» AIM OF THE TASK: Reproduce exactly the line containing "Select the 五日 chart tab" and each line after it until the listing ends, leaving pictures out.

» INFORMATION PROVIDED:
··········

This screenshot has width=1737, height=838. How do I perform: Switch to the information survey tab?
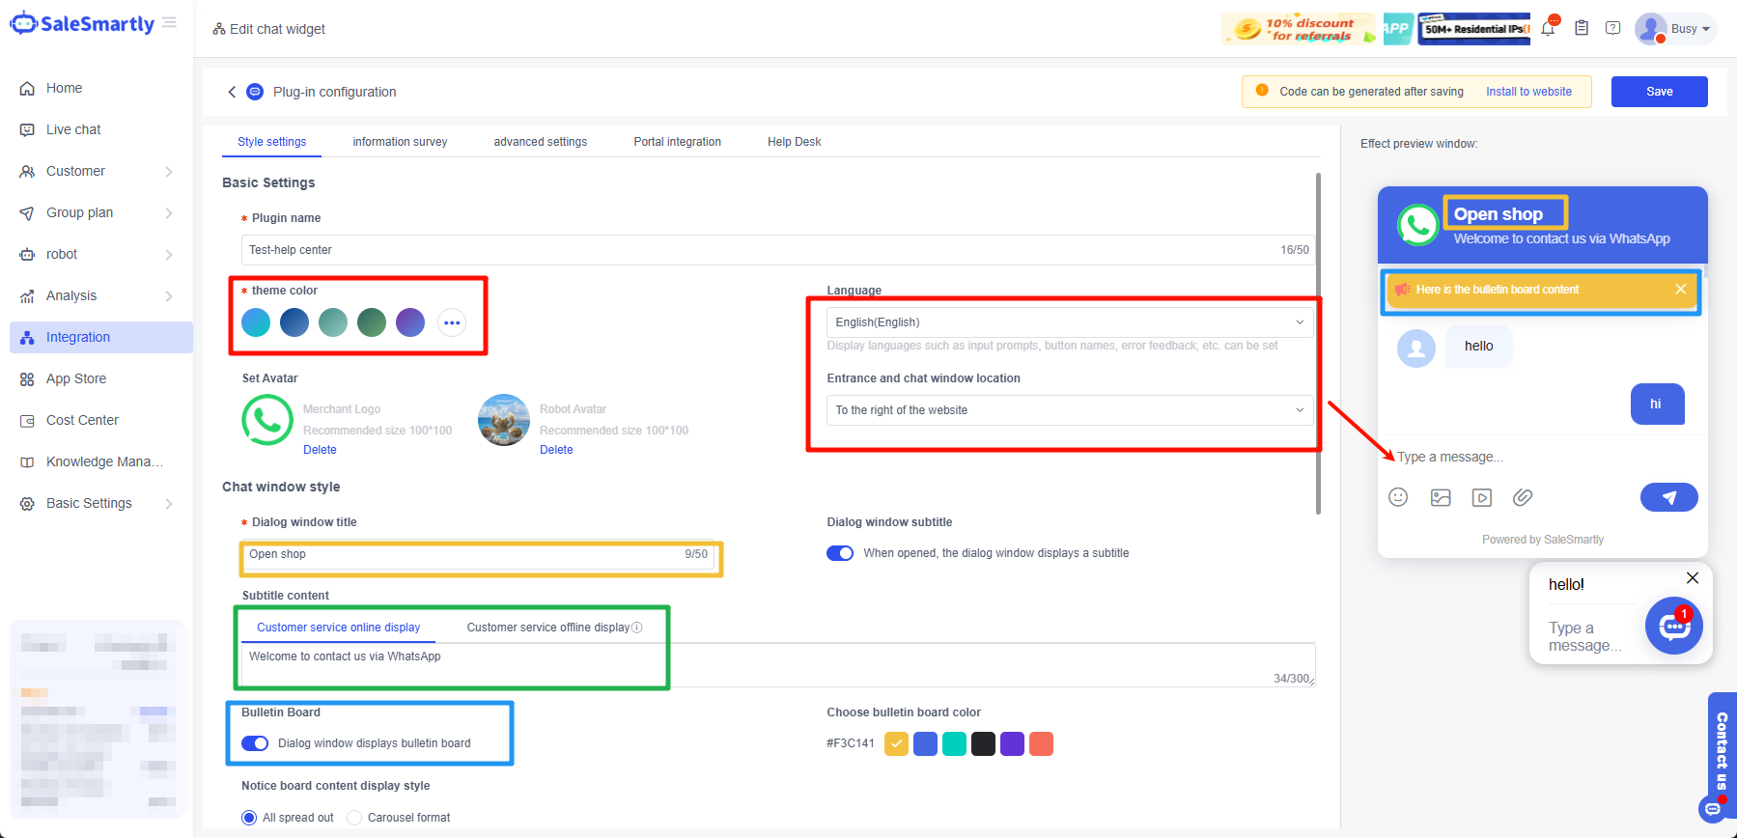[400, 142]
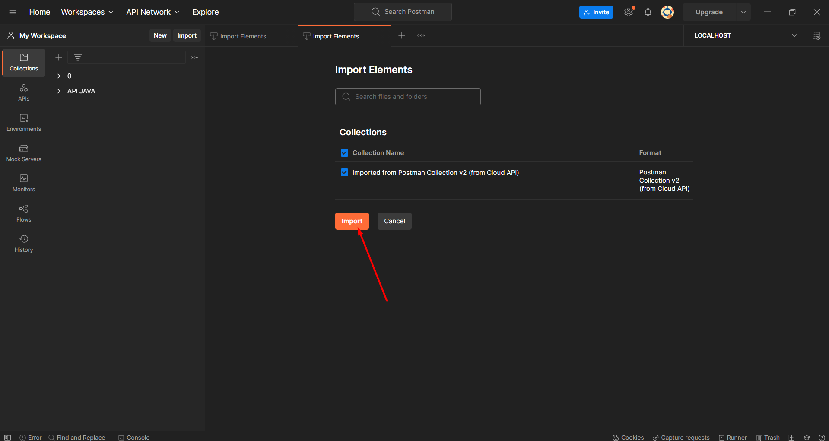The width and height of the screenshot is (829, 441).
Task: Open the History sidebar section
Action: [x=24, y=244]
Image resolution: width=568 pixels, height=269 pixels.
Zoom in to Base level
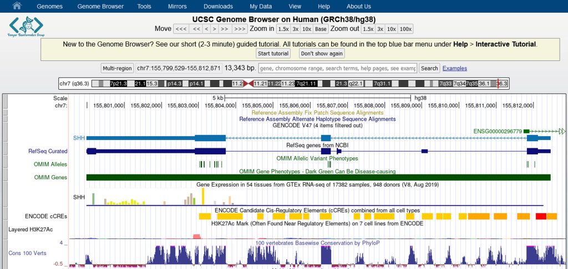[321, 29]
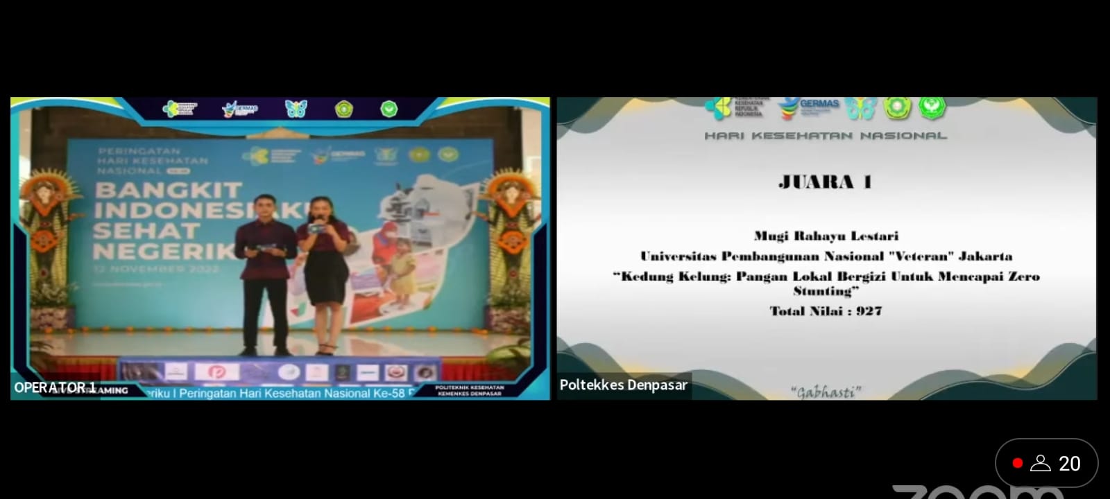Tap the Zoom watermark logo

coord(977,492)
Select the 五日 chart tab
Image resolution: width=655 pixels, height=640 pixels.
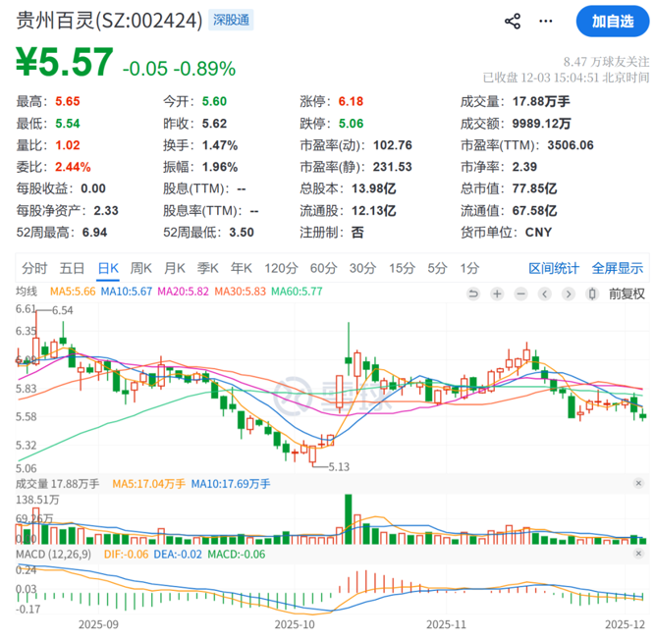(72, 268)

··········

» TASK OUTPUT:
Select the 五日 chart tab
Image resolution: width=655 pixels, height=640 pixels.
(72, 268)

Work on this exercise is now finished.